▶ What is required
Begin with the line below holding "Given: Click reply icon on Binti Sports tweet" and go on through the line holding "This screenshot has width=548, height=343.", duplicating each line exactly and leaving out pictures.

▶ Information given
....

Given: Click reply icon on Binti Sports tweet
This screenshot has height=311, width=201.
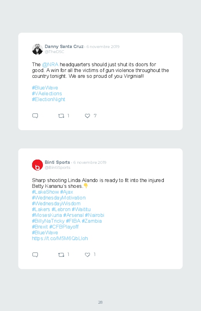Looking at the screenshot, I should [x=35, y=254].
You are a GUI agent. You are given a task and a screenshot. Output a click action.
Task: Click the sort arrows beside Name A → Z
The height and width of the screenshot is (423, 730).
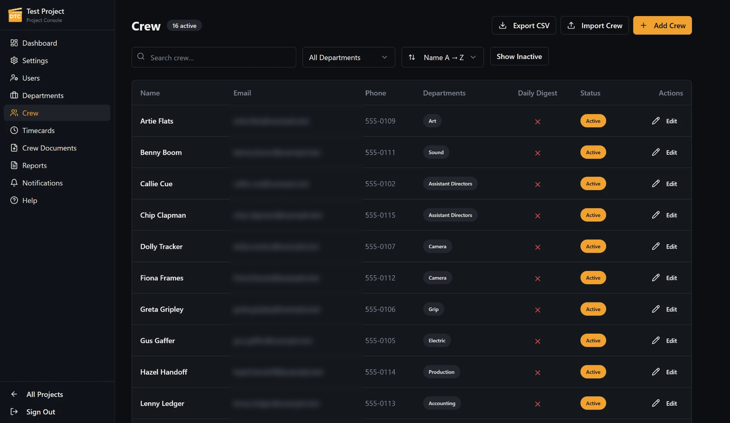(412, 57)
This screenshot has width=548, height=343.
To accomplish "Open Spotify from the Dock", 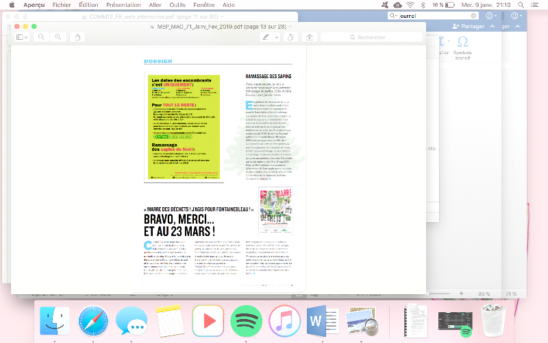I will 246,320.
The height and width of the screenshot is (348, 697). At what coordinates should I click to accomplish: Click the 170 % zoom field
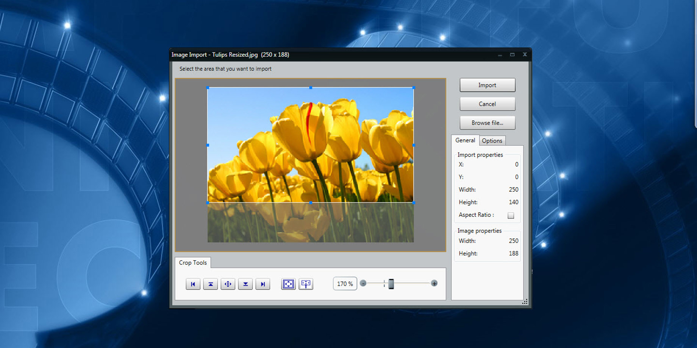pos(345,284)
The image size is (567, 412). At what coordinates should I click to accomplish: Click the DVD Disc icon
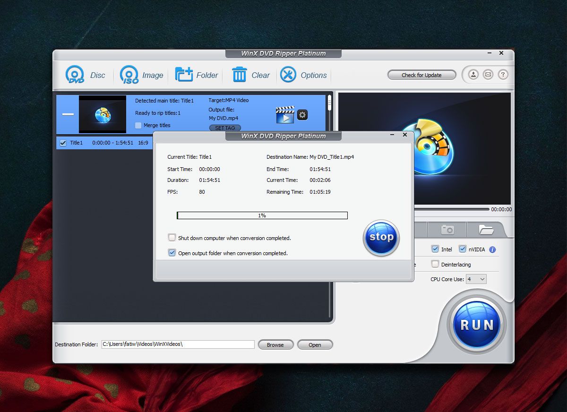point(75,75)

....

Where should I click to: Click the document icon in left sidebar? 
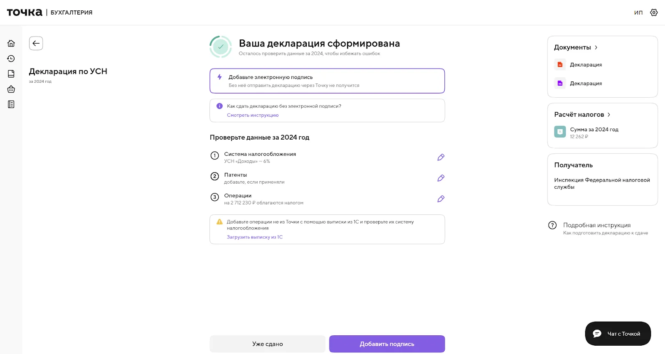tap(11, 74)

....

▶ Solution to this problem
Given: Click reply icon on Binti Sports tweet
This screenshot has height=311, width=201.
Looking at the screenshot, I should [x=35, y=254].
You are a GUI agent. You are given a task and a screenshot. Output a click action.
Task: Click the sort arrows beside Name A → Z
The height and width of the screenshot is (423, 730).
(412, 57)
This screenshot has width=548, height=343.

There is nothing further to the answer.